2．1细胞诱导及处理方法 3T3-L1前脂肪细胞接种到24孔板中，培养于37℃、5%CO2培养箱中。用第1诱导液（10%胎牛血清和1%双抗的高糖DMEM，0.5 mmol·L－1异丁基甲基黄嘌呤，1.0 mg ·L－1胰岛素和1.0 μmol·L－1地塞米松）培养细胞48 h，更换为第2诱导液（10%胎牛血清和1%双抗的高糖DMEM，1 mg·L－1胰岛素）培养16 d，采用油红O染色法染色观察细胞内有油滴聚集，即表示3T3-L1细胞已诱导分化为成熟的脂肪细胞。经10 μg·L－1LPS干预24 h后，实验分为Control组、Emodin给药组（1、10、50 μmol·L－1），收集细胞检测各项指标。同时，3T3-L1脂肪细胞经10 μg·L－1LPS干预24 h，分为Control组、Emodin组、GW9662 （5 μmol·L－1）＋Emodin组、Compound C（10 μmol ·L－1）＋Emodin组。各组加入20 μmol·L－1葡萄糖类似物6-NBDG培养30 min。吸去培养液，用PBS洗涤细胞3遍，加入含1%曲通X-100的0.1 mol·L－1pH 10磷酸钾缓冲液70 μL，避光裂解细胞10 min后，加入30 μL DMSO，轻轻摇动，使其与裂解液充分混匀后，用激发波长466 nm和发射波长540 nm荧光检测每孔荧光强度。

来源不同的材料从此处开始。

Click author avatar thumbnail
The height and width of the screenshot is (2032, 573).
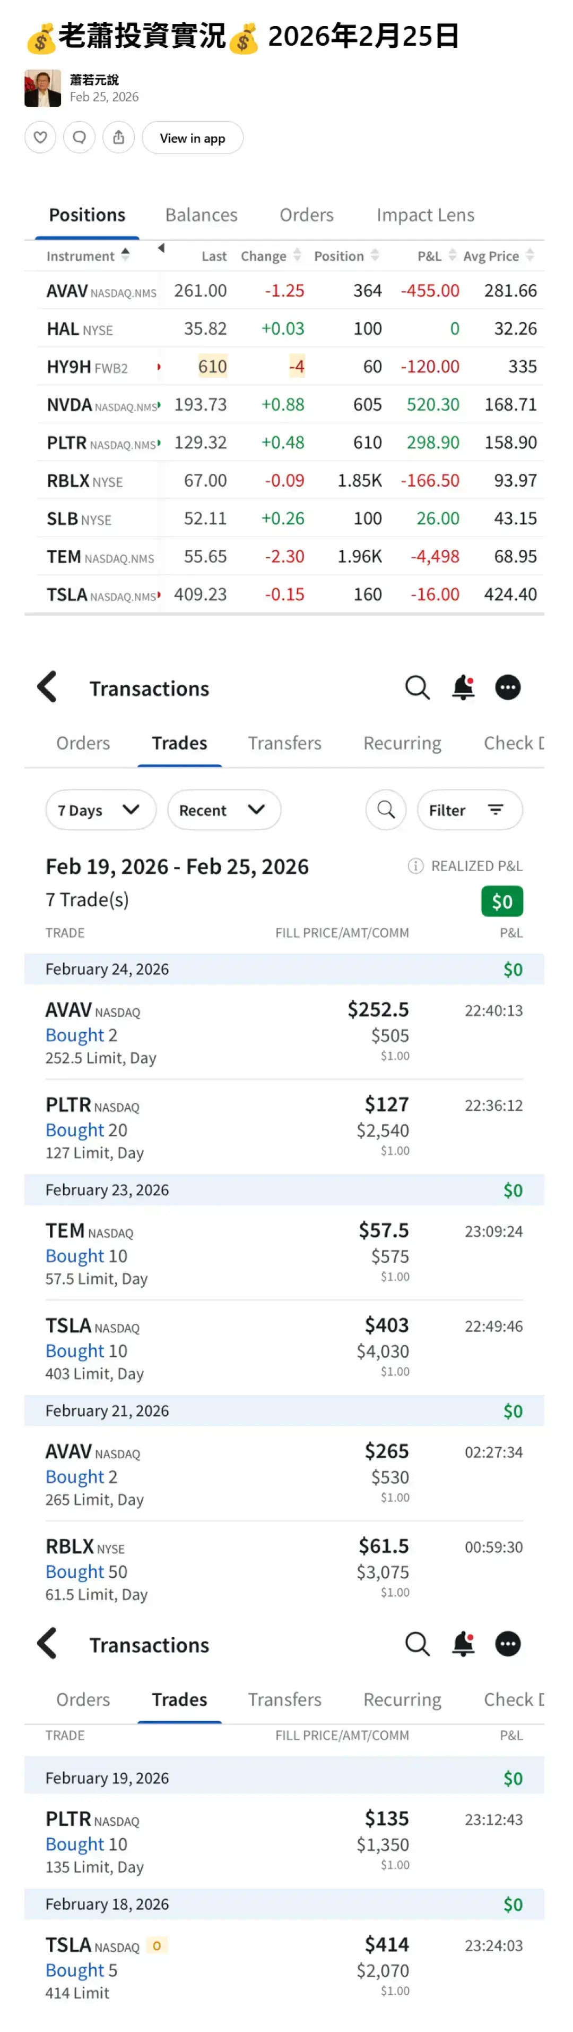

2．2动物造模及处理方法 STZ诱导T2DM模型的方法参照Lai等［9］的报道。♂Wistar大鼠（200± 20）g经适应性喂养后，改换高脂饲料饲养6周。经腹腔注射25 mg·kg－1STZ，4周后检查大鼠空腹血糖（FBG）水平，FBG＞7.8 mmol·L－1的大鼠视为T2DM模型。实验大鼠随机分为Control组和大黄素给药组，给药组每天灌胃大黄素100 mg·kg－1，Control组灌胃等体积的0.5%Na-CMC，连续灌胃21 d，并观察大鼠每天的体重变化和进食情况。d 21取内脏脂肪组织进行后续实验。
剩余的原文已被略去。